= TEXT SHOWN =
** Start **
Skip to content

luozhf2018/qll

 
 

Folders and files

NameName
Last commit message
Last commit date

Latest commit

 

History

3 Commits
 
 
 
 
 
 
 
 
 
 

Repository files navigation

Parser

Info

The parser is based on ANTL parsers V3 and V4. Like ANTLR it uses LL(*) top-down strategy and creates DFAs(deterministic finite automata) to predict productions. Unlike ANTLR4 it precalculates as much DFA states as possible to reduce calculations at runtime thus it can report some grammar issues beforehand - ambiguity, excessive recursion and etc. Like ANTLR the parser can augment the rule's DFAs during parsing but unlike ANTLR4 it will never fallback to the full LL mode when a context sensitive ambiguity is detected - instead it will immediately choose the first available option (if no predicate is specified), this is done because full LL mode would be extreamly inefficient in Q and if you need it you probably should use ANTLR in the first place.

This parser has an improvement on ANTLR - it eliminates the rule's tail recursion during DFA construction and can produce more powerful DFAs (for example 'not* a | not* b' rule will not cause the recursion overflow error). Otherwise the Q algorithm closely mirrors the ANTLR3/4 algorithm that can be found in their papers.

Though the parser can be used as a lexer there is a special mode to create very efficient lexers based on a state matrix. Basically the difference between the parser and lexer is that for the lexer I take the first rule and update its DFA until it stops to grow when for the parser DFA construction stops when it starts to predict at most 1 production on every input. Lexer's speed doesn't depend on the grammar complexity.
** End **
= AIM =
Write out the parser description word for word, everything from "Repository files navigation" down to "the first place.". Rely on the parser description alone.

= GIVEN INFORMATION =
** Start **
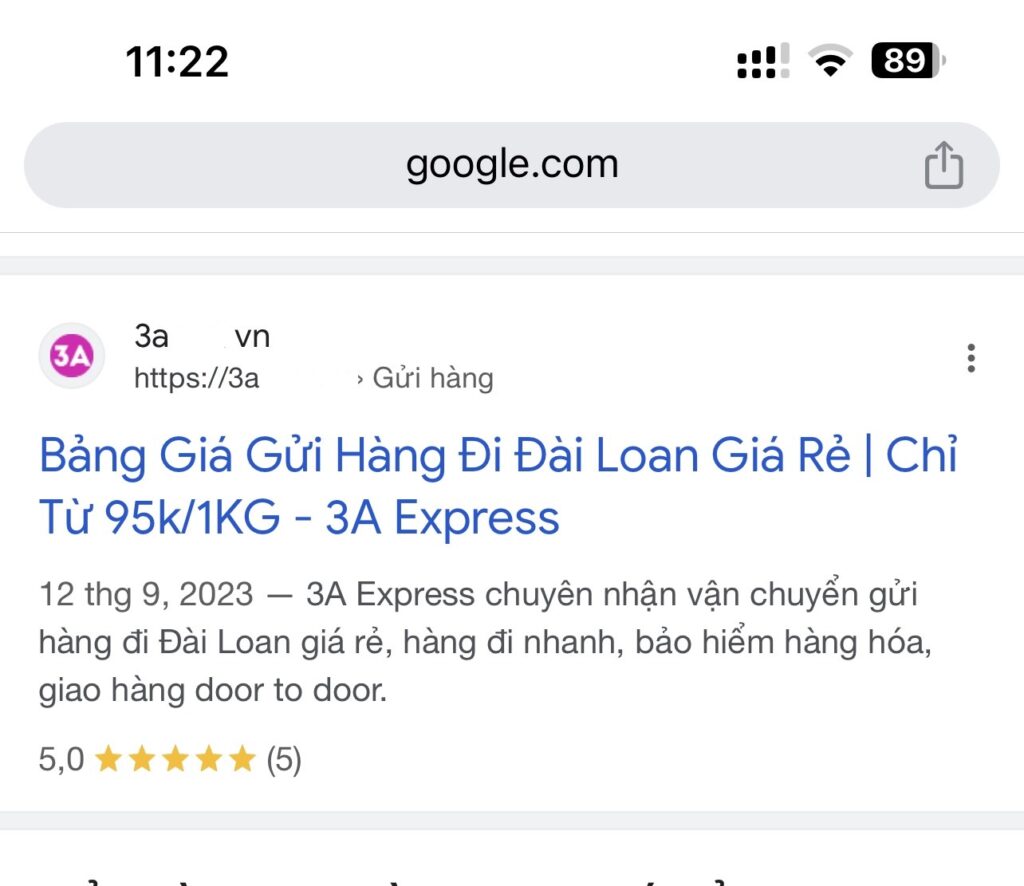Open the Bảng Giá Gửi Hàng Đi Đài Loan link
This screenshot has height=886, width=1024.
498,486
** End **
= RESPONSE TO THE EXERCISE =
Repository files navigation

Parser

Info

The parser is based on ANTL parsers V3 and V4. Like ANTLR it uses LL(*) top-down strategy and creates DFAs(deterministic finite automata) to predict productions. Unlike ANTLR4 it precalculates as much DFA states as possible to reduce calculations at runtime thus it can report some grammar issues beforehand - ambiguity, excessive recursion and etc. Like ANTLR the parser can augment the rule's DFAs during parsing but unlike ANTLR4 it will never fallback to the full LL mode when a context sensitive ambiguity is detected - instead it will immediately choose the first available option (if no predicate is specified), this is done because full LL mode would be extreamly inefficient in Q and if you need it you probably should use ANTLR in the first place.